## AIM
Copy out the data between the line containing "Where should I click to: Click the star" and the line containing "click(954, 172)", inclusive, reproducing every line verbatim.

(Click-target data)
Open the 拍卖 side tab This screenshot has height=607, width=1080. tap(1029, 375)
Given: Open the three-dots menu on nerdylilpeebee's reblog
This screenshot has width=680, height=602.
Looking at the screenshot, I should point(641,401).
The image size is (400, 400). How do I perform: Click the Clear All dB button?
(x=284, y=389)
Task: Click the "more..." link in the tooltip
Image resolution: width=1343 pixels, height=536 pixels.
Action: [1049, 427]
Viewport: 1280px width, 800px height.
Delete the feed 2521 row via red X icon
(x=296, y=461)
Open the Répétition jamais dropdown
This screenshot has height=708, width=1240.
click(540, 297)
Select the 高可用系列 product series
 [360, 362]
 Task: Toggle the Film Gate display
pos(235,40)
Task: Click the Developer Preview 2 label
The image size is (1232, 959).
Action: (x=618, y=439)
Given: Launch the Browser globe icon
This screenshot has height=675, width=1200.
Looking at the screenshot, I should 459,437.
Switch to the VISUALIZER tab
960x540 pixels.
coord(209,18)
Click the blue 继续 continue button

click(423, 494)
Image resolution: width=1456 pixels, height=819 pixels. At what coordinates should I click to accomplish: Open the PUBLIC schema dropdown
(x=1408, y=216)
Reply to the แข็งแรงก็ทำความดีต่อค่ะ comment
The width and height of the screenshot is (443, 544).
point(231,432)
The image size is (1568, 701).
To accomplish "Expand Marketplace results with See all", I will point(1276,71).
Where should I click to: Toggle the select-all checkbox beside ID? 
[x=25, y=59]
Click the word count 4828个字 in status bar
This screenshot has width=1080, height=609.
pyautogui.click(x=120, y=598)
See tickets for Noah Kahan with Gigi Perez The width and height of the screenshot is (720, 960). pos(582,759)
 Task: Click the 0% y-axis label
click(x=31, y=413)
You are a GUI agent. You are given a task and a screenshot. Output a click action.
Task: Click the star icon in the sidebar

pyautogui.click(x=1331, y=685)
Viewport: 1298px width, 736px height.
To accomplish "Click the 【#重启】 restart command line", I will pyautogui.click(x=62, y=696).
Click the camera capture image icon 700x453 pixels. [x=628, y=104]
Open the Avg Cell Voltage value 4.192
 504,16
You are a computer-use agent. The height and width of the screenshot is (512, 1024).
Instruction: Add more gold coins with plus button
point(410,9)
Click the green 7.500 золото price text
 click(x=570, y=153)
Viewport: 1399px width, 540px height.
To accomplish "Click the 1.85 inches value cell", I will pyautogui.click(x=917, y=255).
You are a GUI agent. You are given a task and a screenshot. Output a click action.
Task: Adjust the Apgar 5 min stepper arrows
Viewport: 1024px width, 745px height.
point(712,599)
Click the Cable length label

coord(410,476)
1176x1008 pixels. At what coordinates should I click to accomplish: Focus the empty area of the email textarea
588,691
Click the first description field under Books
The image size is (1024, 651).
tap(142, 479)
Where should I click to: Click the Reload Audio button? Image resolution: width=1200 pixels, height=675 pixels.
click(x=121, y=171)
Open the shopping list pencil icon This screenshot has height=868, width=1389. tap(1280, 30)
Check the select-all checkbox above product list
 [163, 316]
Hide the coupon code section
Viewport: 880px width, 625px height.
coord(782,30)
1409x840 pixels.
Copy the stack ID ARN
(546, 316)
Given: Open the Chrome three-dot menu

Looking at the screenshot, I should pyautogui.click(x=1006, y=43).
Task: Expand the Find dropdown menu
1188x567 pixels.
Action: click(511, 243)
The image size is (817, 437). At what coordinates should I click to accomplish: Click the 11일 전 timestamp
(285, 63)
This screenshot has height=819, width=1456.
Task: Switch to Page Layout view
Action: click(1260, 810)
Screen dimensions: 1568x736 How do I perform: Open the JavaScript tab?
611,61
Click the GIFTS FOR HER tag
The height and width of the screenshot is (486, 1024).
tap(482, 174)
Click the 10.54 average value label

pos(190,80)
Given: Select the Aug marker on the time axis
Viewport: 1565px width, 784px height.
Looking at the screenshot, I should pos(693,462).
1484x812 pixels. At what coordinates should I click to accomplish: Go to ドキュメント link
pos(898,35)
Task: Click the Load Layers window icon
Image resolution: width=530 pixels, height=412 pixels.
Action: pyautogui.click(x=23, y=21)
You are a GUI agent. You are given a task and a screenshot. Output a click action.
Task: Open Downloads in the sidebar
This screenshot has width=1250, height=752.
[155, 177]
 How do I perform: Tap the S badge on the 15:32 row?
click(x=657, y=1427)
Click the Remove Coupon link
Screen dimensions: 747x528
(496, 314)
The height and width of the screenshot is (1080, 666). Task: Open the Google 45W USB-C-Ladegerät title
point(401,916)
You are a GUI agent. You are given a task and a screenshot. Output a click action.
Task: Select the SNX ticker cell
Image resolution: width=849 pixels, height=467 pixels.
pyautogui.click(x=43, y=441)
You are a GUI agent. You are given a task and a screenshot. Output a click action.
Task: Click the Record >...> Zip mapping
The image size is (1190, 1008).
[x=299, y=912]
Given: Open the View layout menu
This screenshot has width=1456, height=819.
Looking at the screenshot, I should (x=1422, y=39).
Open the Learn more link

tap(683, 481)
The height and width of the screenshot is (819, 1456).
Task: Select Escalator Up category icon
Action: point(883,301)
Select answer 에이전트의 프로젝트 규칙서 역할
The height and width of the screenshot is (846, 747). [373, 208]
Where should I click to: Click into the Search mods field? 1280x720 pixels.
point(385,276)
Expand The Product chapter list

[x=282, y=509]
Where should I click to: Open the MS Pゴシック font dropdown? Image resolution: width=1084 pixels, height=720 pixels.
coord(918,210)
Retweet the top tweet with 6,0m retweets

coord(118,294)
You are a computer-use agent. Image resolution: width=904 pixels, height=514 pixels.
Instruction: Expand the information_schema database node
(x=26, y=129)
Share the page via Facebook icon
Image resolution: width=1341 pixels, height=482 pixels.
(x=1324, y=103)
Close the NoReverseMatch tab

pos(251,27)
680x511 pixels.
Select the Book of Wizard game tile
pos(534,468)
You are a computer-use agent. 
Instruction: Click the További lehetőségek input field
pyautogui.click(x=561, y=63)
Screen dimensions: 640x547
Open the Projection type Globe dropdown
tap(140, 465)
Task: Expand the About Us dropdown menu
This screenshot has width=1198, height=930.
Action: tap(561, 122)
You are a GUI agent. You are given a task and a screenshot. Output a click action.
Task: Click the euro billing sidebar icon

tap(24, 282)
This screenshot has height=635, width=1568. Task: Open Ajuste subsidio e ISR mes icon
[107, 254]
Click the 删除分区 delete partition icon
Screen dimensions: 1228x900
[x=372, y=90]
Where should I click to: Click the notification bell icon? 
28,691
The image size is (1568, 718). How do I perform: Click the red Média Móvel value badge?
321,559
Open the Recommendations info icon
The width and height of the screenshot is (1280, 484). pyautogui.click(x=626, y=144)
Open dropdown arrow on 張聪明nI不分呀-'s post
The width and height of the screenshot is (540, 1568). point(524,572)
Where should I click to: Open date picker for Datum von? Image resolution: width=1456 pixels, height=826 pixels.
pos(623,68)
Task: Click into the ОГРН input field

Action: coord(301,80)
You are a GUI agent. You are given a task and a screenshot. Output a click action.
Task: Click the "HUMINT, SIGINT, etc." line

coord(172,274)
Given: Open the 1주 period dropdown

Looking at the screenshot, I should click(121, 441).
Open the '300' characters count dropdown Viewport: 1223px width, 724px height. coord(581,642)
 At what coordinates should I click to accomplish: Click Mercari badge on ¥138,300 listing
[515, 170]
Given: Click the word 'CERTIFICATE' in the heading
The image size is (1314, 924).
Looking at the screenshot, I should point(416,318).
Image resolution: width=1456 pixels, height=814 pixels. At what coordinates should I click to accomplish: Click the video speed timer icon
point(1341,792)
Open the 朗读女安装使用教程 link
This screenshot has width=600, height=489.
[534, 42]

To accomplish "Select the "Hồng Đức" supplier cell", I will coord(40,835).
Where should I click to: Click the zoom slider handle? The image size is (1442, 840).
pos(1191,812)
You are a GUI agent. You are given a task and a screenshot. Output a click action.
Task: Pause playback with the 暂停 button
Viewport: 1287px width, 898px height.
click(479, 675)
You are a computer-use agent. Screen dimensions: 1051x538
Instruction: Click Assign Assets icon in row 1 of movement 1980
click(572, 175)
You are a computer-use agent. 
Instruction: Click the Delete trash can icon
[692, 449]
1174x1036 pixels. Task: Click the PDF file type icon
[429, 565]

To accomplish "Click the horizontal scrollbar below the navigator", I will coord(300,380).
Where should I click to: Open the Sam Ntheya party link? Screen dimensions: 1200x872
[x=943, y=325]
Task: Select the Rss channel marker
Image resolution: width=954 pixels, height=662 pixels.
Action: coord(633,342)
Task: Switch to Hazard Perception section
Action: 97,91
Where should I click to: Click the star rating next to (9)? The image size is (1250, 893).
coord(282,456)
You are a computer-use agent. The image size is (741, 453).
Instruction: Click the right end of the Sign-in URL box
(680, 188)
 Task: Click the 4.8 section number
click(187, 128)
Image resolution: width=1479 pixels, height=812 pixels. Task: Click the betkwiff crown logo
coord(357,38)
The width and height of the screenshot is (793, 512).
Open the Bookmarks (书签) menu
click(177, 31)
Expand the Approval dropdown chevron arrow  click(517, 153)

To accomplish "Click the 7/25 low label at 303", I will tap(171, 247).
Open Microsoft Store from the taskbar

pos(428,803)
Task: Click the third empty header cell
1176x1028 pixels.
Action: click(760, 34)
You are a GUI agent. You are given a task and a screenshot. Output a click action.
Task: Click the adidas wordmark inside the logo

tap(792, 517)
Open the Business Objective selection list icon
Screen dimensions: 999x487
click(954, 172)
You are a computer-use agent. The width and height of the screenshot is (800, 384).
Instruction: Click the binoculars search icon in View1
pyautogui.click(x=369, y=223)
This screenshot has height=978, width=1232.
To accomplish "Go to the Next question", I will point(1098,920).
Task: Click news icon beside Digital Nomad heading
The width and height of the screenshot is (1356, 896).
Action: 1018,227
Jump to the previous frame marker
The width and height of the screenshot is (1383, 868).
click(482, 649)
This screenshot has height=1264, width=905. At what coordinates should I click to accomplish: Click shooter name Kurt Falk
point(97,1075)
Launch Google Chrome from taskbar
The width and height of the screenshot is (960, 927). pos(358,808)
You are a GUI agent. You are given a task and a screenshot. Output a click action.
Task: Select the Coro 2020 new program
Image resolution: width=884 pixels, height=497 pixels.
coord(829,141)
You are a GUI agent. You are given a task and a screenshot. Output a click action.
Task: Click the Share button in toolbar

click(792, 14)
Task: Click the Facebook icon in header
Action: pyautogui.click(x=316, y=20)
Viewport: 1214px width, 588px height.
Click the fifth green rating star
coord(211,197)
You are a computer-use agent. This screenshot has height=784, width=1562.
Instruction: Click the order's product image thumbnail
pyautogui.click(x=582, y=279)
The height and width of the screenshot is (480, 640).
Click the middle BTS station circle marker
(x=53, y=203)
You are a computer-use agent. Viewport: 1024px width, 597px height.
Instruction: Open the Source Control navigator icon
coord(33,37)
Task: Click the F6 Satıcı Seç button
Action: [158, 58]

## SOLUTION TO THIS TASK
Where should I click to: Click the star rating next to (9)? The image size is (1250, 893).
coord(282,456)
You are a computer-use agent. The image size is (741, 453).
Instruction: Click the right end of the Sign-in URL box
(680, 188)
 Task: Click the 4.8 section number
click(187, 128)
Image resolution: width=1479 pixels, height=812 pixels. Task: Click the betkwiff crown logo
coord(357,38)
The width and height of the screenshot is (793, 512).
Open the Bookmarks (书签) menu
click(177, 31)
Expand the Approval dropdown chevron arrow  click(517, 153)

To accomplish "Click the 7/25 low label at 303", I will tap(171, 247).
Open Microsoft Store from the taskbar

pos(428,803)
Task: Click the third empty header cell
1176x1028 pixels.
Action: click(760, 34)
You are a GUI agent. You are given a task and a screenshot. Output a click action.
Task: Click the adidas wordmark inside the logo

tap(792, 517)
Open the Business Objective selection list icon
Screen dimensions: 999x487
click(954, 172)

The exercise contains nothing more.